[[ RECORDS FOR THE EXERCISE open ]]

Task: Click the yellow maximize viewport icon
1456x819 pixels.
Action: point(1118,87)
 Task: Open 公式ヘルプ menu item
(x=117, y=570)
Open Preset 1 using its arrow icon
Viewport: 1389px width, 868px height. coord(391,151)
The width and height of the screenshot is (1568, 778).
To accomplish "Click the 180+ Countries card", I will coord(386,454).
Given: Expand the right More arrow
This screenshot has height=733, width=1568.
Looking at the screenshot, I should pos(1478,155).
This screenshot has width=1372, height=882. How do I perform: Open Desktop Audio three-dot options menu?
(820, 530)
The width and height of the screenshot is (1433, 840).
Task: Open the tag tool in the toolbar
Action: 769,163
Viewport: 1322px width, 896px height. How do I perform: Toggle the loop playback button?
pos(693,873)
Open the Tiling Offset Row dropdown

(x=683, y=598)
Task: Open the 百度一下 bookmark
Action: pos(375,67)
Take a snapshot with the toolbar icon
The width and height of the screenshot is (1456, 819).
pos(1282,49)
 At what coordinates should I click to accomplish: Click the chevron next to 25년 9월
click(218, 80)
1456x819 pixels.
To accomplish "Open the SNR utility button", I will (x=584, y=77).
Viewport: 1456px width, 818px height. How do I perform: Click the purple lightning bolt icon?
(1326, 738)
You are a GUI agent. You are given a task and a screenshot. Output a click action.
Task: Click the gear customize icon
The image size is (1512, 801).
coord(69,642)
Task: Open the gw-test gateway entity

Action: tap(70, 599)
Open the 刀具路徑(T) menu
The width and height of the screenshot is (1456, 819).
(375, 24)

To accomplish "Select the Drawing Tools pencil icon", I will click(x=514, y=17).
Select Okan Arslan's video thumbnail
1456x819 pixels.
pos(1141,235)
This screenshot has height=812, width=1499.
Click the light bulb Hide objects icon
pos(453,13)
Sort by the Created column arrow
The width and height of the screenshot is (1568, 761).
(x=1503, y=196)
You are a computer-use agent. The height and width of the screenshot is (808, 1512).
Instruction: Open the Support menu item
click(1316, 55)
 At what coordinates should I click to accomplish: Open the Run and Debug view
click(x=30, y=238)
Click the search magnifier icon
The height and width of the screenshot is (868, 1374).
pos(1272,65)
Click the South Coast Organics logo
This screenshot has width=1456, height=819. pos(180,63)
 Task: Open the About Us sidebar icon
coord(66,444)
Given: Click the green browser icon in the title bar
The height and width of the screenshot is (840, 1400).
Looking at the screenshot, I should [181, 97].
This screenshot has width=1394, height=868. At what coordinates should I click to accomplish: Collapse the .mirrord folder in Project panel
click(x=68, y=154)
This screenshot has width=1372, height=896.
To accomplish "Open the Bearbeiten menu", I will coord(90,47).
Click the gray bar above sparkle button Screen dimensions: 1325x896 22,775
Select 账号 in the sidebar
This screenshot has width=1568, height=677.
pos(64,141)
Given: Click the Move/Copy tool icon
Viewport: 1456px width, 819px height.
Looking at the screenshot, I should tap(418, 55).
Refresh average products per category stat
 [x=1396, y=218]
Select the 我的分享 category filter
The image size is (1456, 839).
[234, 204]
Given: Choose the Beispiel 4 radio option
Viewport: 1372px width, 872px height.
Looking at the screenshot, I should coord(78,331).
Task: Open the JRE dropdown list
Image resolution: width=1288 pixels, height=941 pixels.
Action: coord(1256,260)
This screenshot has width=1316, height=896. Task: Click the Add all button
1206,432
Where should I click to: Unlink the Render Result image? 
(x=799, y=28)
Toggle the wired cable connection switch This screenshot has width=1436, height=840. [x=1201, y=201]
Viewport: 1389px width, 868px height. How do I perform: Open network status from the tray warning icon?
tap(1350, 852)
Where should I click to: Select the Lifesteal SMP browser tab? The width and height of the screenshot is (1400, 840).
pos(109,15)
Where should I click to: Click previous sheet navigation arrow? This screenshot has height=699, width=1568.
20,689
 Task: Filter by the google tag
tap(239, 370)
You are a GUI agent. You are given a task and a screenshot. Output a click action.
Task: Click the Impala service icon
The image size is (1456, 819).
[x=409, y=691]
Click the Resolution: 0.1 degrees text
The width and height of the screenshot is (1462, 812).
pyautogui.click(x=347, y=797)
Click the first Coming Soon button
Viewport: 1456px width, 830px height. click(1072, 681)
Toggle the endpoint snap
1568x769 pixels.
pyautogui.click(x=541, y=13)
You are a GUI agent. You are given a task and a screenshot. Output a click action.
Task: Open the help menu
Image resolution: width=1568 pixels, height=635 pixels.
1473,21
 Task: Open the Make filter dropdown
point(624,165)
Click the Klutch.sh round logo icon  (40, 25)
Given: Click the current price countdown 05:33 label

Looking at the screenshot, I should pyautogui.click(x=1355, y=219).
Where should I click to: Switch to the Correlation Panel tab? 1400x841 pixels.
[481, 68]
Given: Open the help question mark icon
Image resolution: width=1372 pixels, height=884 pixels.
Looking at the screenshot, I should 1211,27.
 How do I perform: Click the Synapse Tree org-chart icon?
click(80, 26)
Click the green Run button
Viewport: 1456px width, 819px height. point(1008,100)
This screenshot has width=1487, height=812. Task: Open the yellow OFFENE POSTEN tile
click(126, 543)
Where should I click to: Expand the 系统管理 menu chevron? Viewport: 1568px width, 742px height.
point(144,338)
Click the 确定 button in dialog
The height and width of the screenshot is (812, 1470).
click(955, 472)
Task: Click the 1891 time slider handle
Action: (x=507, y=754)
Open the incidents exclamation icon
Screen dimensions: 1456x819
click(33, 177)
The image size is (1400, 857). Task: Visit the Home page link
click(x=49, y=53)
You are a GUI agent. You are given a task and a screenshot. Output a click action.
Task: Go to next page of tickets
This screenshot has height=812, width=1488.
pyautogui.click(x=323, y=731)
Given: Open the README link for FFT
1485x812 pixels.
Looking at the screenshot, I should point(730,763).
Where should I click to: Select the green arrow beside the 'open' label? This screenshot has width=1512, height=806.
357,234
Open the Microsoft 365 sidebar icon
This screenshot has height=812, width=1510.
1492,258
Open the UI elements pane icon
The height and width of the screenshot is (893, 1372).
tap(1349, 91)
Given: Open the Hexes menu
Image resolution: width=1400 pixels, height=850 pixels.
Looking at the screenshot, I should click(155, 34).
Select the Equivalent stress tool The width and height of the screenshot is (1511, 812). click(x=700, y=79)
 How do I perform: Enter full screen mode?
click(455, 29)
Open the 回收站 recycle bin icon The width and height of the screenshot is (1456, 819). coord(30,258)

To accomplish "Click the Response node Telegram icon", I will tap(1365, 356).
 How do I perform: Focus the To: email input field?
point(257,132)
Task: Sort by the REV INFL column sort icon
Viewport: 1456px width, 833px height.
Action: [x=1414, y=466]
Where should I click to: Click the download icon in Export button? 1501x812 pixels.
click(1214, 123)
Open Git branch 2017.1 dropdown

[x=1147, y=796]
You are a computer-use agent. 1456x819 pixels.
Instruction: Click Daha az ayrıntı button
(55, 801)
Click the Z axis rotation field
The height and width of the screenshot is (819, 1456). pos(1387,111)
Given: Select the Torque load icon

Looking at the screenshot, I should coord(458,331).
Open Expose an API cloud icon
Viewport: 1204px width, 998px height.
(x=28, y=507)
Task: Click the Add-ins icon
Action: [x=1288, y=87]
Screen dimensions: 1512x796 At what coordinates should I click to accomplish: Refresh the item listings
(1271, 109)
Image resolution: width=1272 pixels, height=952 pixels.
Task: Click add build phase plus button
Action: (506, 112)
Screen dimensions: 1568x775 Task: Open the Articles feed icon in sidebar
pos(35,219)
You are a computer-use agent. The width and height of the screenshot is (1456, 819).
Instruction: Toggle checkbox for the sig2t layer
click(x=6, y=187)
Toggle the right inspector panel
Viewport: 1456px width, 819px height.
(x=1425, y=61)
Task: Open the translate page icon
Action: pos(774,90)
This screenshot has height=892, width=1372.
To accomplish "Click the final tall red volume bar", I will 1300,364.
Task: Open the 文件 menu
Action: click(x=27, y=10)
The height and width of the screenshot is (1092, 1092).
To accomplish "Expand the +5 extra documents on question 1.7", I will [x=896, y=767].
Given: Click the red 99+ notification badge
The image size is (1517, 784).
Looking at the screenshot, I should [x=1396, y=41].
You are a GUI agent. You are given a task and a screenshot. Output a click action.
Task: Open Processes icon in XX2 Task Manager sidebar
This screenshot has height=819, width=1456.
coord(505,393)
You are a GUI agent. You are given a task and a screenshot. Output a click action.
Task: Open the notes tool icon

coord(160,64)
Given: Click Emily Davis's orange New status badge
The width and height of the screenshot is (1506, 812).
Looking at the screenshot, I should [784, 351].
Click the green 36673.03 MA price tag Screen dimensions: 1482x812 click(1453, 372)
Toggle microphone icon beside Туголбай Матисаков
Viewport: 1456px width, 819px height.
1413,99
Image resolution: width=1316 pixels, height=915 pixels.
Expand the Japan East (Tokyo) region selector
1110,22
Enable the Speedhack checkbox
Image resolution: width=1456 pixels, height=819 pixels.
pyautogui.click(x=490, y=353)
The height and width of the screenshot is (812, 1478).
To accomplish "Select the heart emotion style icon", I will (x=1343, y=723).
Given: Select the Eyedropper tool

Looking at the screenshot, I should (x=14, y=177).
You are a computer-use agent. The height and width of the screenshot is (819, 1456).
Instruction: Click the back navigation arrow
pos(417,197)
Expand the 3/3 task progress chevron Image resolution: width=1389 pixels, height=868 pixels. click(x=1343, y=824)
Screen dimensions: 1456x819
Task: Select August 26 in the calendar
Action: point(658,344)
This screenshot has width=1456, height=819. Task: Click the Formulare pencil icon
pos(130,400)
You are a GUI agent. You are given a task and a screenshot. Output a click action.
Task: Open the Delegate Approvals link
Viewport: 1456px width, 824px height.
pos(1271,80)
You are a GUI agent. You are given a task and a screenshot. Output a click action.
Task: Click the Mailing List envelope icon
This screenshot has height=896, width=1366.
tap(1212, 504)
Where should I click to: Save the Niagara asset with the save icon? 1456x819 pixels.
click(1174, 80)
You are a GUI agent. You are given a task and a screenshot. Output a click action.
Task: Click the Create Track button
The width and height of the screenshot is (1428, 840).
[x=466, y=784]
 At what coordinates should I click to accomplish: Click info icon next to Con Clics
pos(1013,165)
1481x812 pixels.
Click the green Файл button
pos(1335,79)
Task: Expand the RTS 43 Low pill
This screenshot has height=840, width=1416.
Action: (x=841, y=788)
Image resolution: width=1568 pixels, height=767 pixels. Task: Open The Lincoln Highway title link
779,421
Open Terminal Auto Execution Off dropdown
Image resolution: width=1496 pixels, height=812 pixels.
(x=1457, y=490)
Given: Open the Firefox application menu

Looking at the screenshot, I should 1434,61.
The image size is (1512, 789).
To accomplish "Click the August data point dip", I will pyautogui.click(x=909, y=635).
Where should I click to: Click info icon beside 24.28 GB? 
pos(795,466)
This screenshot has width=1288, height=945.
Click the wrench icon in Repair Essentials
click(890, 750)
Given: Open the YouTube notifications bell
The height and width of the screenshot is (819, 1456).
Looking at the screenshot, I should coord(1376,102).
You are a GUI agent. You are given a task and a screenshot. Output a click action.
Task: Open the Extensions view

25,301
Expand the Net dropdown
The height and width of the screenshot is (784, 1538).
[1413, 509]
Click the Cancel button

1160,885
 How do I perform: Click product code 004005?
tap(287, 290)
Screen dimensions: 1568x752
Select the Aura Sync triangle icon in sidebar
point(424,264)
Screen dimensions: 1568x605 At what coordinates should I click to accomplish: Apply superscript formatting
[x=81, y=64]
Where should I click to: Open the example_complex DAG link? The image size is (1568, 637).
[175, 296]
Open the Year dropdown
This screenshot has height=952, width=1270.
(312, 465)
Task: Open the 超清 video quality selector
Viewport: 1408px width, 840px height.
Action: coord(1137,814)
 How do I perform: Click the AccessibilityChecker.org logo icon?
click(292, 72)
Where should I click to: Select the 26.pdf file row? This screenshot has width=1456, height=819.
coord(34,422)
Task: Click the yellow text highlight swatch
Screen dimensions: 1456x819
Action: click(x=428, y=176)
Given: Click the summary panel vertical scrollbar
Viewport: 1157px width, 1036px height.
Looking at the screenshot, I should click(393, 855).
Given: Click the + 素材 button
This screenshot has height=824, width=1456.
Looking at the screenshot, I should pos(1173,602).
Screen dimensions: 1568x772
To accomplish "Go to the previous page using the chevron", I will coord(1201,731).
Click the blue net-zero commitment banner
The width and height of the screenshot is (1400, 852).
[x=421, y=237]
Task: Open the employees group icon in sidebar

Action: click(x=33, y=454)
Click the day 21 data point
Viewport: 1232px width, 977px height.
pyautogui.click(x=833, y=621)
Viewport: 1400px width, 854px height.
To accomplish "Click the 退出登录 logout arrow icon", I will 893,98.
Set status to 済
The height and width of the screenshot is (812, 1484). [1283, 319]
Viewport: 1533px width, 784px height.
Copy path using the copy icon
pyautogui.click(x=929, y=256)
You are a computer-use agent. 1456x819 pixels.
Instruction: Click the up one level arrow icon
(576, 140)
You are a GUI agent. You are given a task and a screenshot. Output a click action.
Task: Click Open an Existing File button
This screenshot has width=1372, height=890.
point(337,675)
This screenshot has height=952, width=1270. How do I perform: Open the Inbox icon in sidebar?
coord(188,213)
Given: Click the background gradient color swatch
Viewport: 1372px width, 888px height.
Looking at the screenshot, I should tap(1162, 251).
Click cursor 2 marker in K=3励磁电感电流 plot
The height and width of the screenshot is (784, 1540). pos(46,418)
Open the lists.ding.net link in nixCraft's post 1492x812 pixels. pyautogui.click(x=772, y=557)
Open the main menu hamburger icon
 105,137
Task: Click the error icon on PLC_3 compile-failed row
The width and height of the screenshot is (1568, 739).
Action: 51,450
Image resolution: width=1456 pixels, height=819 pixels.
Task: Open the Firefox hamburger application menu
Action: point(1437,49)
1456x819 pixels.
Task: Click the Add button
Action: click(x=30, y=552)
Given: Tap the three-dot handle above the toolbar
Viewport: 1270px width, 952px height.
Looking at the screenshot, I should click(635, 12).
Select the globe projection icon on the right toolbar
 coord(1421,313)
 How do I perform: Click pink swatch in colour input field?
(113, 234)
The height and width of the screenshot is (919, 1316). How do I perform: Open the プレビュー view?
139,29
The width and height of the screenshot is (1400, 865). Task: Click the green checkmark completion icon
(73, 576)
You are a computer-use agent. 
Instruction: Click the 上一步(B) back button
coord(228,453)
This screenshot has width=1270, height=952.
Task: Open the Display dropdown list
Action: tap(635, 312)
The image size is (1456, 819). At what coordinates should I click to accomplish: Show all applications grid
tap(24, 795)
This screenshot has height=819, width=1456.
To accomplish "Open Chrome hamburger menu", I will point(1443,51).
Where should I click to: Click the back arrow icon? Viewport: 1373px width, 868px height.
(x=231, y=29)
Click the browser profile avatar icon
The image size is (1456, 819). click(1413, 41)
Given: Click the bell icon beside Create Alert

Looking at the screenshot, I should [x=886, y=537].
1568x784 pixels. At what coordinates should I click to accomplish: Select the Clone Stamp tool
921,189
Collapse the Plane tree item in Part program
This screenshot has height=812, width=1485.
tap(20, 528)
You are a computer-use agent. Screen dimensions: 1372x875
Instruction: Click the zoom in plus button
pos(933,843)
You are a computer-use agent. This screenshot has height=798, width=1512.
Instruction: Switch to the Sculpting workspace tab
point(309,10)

[[ RECORDS FOR THE EXERCISE closed ]]

# HOW TO COMPLETE THIS TASK
Copy out the lines of the records above in which the string "video" appears.

# YOUR RESPONSE
Select Okan Arslan's video thumbnail
Task: Open the 超清 video quality selector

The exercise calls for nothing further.